Para diretor da Abert, violência contra a imprensa é marcada pela impunidade

Théo Rochefort, diretor de comunicação da Associação Brasileira de Emissoras de Rádio e TV (Abert), foi o mediador do debate sobre a cobertura de conflitos e manifestações, com Bruno Torturra, do Mídia Ninja; Fábio Pannunzio, da TV Bandeirantes; e Fabio Rocha Braga, da Folha de S.

Atualizado em 07/10/2013 às 17:10, por Mauricio Kanno.

Paulo . Esse foi o terceiro painel do primeiro dia do mídia.JOR, seminário de três dias organizado por IMPRENSA.
Crédito:Alf Ribeiro Impunidade é a marca registrada da violência contra a imprensa no Brasil

Ele diz que sua primeira preocupação foi deixar o debate mais livre e sem prendê-lo a conceitualizações, como se o Mídia Ninja seria jornalismo ou não, por exemplo, sem camisas de força ou rótulos. “Acompanho as avaliações e atuações deles desde que os holofotes caíram sobre eles e não achei que essa seria a questão aqui.”

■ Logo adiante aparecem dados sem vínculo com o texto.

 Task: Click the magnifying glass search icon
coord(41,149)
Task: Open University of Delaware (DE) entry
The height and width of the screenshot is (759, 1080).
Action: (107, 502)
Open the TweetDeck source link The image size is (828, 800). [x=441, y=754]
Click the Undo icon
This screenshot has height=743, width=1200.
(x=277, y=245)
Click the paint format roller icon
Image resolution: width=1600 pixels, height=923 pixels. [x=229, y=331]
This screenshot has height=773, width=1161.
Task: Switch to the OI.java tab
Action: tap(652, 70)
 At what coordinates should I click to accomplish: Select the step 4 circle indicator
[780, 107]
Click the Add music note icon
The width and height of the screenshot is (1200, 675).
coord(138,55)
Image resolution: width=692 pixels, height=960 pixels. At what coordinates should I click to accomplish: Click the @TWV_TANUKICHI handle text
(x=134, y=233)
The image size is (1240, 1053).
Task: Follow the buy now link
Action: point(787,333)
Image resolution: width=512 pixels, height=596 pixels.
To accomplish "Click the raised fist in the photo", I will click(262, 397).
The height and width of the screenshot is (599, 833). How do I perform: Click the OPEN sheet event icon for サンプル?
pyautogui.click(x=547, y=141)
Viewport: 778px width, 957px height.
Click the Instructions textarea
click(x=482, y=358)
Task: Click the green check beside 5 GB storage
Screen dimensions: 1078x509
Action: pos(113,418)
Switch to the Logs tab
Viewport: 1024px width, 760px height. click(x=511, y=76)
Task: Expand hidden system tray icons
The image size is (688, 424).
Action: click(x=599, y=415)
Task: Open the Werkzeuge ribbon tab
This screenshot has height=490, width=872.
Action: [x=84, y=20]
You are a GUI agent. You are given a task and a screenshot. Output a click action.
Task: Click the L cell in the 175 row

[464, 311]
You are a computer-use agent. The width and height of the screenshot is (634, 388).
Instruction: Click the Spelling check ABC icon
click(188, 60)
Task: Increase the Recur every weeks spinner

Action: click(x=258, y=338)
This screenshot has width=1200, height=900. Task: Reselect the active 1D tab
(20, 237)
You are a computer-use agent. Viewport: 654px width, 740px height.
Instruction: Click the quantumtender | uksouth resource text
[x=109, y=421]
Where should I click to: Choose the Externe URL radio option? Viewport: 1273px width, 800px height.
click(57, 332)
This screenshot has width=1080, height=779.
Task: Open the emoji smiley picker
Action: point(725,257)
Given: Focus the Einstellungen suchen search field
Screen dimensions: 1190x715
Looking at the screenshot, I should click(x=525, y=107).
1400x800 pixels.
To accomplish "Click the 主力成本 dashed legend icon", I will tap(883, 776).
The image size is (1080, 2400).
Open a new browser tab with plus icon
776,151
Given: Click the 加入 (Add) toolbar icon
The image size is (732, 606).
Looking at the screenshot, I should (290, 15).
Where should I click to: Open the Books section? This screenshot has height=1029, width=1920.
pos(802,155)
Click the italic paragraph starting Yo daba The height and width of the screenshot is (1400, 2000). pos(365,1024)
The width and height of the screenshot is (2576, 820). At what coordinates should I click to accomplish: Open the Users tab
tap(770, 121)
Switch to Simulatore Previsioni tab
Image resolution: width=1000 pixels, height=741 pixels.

O diretor da Abert afirma que buscou permitir a cada um contar sua experiência nos protestos, seja que tipo de mídia estivessem representando. “O interessante é que, por mais que fossem de tipos de mídia bem diferentes, todos tinham uma experiência comum a relatar quanto a junho de 2013: a violência policial.”

Ele lamenta que essas agressões aconteçam e avalia que elas sejam herança do período militar no país. “Quando a polícia viu milhões na rua tratou como uma guerra e a imprensa também foi vítima”, analisa.

Rochefort demonstra-se bastante envolvido com o tema, uma vez que a associação que representa acompanha permanentemente a violência contra jornalistas. E não só os que trabalham em TV e rádio, a Abert acabou expandindo essa pesquisa para os jornalistas como um todo.

“Fazemos monitoramento dos casos, manifestações de repúdio às autoridades e relatórios anuais a respeito”, conta. Inclusive, o próximo relatório será divulgado na próxima semana, em evento no Rio de Janeiro: a Assembleia Geral da Associação Internacional de Radiodifusão.

“É espantoso o crescimento dos casos neste último ano, principalmente por conta da época de protestos: mais de 70 agressões a jornalistas agora, comparadas a entre 8 a 10 agressões por ano normalmente”, declara. E para ele, infelizmente o que marca ainda mais a violência no Brasil é a impunidade. “E não só contra a imprensa, não é nosso ‘privilégio’”.

Rochefort relata até que tinha perguntas a fazer aos jornalistas, mas pelo grande número delas por parte do público, acabou por nem fazê-las.